As I sit and unpack the past year, I shake my head. How can I even begin to lay out the most emotional year of my life?
I started the year by telling God I wouldn’t let fear rule me. I labeled 2010 The Year of No Fear. The first three weeks of January brought sickness, accidents and lice and if that wasn’t enough, a biopsy.
The rest is history. Cancer history. And while those two words feel great to write side by side, the cancer care lifestyle is anything but history. Maintenance is my new best friend.
And that’s okay. Actually that’s miraculous.
I sit here each day at my kitchen table and ask God what I need for 2011. I keep getting one word: Survival.
I don’t like that word. I didn’t appreciate it earlier this year when survival brought adrenalin pumping, tear jerking, life altering decisions in a weird calmness soldiers in Iraq must surely understand.
And I don’t welcome that word now when it brings back memories of all those years of changing diapers, early morning feedings and nary a night’s sleep. Today it means getting the kids off each morning, preparing for their return, homework, dinner and bedtime at which point I fall into my own bed for a few hours and repeat. Hate that way of life.
If cancer is a teacher it teaches one to slow down, enjoy each moment escaping a stressful life’s cheating embrace.
The truth is even the power cancer possesses is not enough to give me the strength to live this way. I must tap into the power of the One who created life and took my cancer.
Sometimes tapping that power seems elusive. Y’all, I’m tired and that is where I sit again today. Tired.
I don’t know about you but when I’m tired, I’m forgetful. All I can seem to remember when my brain shuts down from exhaustion are the things at the top of my to do list and that usually reads, “wash underwear and fill drawers” or “feed and bathe dirty, hungry children,” not “tap into God’s miraculous power.”

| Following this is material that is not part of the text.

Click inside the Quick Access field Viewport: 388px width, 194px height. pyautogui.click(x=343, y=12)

He set some things into motion long ago when others struggled with the same issues. I will soon start Backpacking Through Joshua with Amber.
In Exodus 17, Moses sends Joshua and some strong men out to battle per God’s orders. Then Moses and two of his friends climb to the top of a mountain.

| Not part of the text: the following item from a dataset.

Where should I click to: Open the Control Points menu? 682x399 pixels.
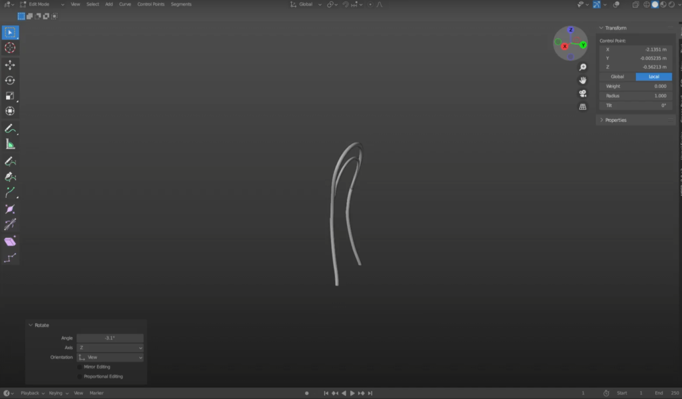151,4
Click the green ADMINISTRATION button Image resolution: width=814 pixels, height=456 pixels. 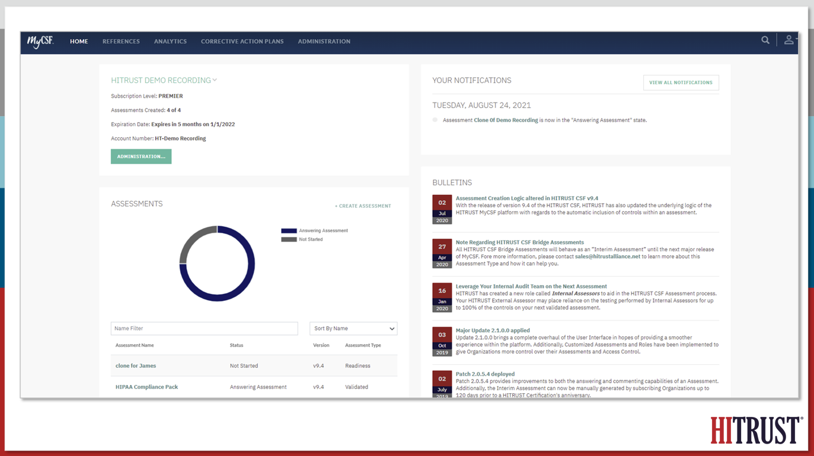tap(141, 156)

They soon realized that when Moses holds his staff in the air, the Israelites are winning the battle but when he lowers his arms, the Israelites begin losing.
When Moses gets tired, his friends give him a rock to sit on and they each hold an arm in the air so the battle can be won.
I unpack some great truths for my own tired self here.
1. The battle is won by a position of praise. I will raise my hands and praise God even when I’m tired.
2. Don’t climb the mountain alone. I need to take some girlfriends with me. (If you don’t have some besties to hold you up when you get tired, pray. God is faithful.)
3. Remember the ultimate Helper. The Holy Spirit’s job is to be ever-present and helping us each day.
After the battle was won, God instructs Moses to write the story down as a reminder to Joshua. This tells me even the most Godly of leaders are prone to get tired and forget. We are no different.
So I think I’ll print these truths at the top of today’s to do list!